Diver Bill Smith and his team, who salvaged Bluebird from the lake, have been restoring the craft.
Mr Smith said Thursday's successful attempt to re-join the frame's two halves was a major milestone.
Bluebird was winched from the bottom of Coniston in March 2001.
Since then, it has been in Mr Smith's North Tyneside workshop, where he is restoring the craft to full working order.
He donated it to the Ruskin Museum, which already houses the boat's tail fin and part of its Bristol Orpheus engine, on the 40th anniversary of Campbell's death.
The project follows two failed bids by the museum and Donald Campbell's daughter Gina for money from the Heritage Lottery Fund.
Mr Smith said: "Now we've got the whole thing back together the full rebuild can begin. There's still a lot of work to do, but it's mostly detail.

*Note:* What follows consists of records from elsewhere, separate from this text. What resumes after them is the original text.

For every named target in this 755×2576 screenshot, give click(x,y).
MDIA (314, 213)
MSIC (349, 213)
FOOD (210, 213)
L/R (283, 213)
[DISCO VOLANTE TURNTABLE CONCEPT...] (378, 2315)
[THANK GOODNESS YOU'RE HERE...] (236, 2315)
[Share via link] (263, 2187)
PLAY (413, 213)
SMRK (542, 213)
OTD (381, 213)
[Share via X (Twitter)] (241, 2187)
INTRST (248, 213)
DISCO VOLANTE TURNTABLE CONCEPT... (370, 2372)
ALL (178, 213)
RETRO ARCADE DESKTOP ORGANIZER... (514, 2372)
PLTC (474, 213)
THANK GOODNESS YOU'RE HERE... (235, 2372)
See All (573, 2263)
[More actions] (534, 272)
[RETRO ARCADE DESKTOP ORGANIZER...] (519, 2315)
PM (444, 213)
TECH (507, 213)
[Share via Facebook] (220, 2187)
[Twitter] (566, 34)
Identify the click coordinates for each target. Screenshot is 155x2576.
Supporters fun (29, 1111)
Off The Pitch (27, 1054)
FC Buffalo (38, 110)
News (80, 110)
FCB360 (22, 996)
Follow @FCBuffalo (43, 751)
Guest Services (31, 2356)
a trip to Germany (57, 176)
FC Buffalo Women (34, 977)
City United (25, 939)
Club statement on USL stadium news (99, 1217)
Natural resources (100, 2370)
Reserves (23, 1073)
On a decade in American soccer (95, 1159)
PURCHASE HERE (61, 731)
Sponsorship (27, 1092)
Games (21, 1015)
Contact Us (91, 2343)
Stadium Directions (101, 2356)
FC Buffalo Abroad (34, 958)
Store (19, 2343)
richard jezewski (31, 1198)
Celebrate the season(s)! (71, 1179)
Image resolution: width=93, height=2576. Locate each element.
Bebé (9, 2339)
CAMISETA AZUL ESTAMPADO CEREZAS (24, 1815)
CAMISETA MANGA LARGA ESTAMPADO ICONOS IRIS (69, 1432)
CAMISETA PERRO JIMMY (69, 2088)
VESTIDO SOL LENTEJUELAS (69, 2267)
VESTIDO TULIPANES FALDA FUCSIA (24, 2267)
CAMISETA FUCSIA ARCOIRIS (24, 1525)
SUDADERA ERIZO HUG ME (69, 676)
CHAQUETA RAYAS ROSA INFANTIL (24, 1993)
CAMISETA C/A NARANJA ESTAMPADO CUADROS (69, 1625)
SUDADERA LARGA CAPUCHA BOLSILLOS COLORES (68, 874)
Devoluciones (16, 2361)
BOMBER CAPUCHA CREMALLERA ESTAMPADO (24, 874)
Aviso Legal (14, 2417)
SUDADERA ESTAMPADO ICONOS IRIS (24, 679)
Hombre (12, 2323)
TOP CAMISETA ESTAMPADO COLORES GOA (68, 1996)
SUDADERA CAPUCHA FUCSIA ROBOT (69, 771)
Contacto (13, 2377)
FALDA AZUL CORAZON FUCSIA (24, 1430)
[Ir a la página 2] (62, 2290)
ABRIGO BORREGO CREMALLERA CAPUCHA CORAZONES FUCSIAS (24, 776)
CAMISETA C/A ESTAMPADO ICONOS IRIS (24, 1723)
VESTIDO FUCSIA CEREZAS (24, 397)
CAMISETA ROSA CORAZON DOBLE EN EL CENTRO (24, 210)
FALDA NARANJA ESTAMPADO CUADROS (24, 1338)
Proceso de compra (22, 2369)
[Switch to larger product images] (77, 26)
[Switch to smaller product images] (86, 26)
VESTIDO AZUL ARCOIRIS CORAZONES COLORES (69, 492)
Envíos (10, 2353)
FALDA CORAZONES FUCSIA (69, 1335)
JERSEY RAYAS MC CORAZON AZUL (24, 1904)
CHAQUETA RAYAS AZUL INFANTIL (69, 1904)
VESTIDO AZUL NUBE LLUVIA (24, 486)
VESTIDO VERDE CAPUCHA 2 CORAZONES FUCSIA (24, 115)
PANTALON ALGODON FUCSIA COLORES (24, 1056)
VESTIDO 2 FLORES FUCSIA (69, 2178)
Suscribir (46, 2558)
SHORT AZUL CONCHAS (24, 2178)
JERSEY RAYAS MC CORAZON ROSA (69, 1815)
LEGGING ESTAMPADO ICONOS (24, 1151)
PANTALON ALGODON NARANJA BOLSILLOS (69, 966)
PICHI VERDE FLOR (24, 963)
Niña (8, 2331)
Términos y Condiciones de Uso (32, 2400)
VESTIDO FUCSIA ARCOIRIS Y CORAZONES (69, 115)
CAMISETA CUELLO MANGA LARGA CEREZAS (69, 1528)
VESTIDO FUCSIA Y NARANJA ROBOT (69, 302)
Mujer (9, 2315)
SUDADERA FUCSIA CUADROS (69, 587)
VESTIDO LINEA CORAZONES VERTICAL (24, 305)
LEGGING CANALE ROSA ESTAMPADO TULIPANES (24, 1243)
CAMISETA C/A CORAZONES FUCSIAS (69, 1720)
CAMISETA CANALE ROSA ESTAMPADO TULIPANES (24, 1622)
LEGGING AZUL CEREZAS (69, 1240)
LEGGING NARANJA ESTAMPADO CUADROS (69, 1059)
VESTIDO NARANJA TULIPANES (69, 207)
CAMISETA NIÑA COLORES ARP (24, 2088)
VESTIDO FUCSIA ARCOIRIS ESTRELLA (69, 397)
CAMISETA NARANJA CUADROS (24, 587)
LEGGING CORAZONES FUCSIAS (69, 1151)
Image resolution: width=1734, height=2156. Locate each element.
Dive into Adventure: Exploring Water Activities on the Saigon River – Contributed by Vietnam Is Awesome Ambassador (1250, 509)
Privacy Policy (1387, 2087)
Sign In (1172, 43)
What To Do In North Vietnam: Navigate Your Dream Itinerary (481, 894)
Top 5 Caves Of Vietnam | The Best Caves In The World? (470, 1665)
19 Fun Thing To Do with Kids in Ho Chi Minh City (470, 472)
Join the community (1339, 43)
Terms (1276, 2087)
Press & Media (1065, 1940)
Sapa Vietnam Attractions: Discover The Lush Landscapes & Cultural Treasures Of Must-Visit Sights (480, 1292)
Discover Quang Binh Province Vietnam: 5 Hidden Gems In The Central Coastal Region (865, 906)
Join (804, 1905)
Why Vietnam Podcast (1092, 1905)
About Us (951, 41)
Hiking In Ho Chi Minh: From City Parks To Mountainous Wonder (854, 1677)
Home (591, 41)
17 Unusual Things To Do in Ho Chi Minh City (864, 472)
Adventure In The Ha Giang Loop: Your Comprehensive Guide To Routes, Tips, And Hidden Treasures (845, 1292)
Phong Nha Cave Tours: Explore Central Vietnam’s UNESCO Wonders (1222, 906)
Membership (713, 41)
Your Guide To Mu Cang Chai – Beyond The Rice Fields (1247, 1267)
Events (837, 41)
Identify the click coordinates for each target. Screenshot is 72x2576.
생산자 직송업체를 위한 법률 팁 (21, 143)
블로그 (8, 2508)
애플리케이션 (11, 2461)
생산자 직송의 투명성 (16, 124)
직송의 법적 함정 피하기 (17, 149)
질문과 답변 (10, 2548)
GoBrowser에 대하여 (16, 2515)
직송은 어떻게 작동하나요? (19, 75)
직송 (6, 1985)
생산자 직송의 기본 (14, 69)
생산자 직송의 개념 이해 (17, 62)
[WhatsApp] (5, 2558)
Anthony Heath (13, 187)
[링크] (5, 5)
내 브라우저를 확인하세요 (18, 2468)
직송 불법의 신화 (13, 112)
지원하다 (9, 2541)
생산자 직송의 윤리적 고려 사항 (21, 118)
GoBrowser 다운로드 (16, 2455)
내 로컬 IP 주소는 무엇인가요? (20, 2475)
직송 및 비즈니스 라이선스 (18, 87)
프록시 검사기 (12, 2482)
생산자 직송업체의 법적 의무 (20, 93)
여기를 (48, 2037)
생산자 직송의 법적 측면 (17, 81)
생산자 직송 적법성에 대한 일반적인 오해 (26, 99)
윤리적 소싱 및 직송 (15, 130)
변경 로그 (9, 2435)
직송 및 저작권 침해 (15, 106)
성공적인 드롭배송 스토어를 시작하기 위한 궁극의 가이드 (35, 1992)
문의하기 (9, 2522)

"This is a milestone - a significant event in the re-build because for the first time in 40 years, the two halves are one again.
"It was a tremendous relief, and we've worked long enough for it. I couldn't say when the project will be complete though - it will be finished when it's finished."
The frame's two halves were transported to Lancashire engineering firm PDS, where they were re-connected on Thursday.
It will return to Mr Smith's workshop for the remainder of the restoration.
The Ruskin Museum has launched a public appeal to raise £750,000 to build an extension to house Bluebird.
Before it goes on display, Gina Campbell hopes to float Bluebird on Coniston and fire up the engine in honour of her father.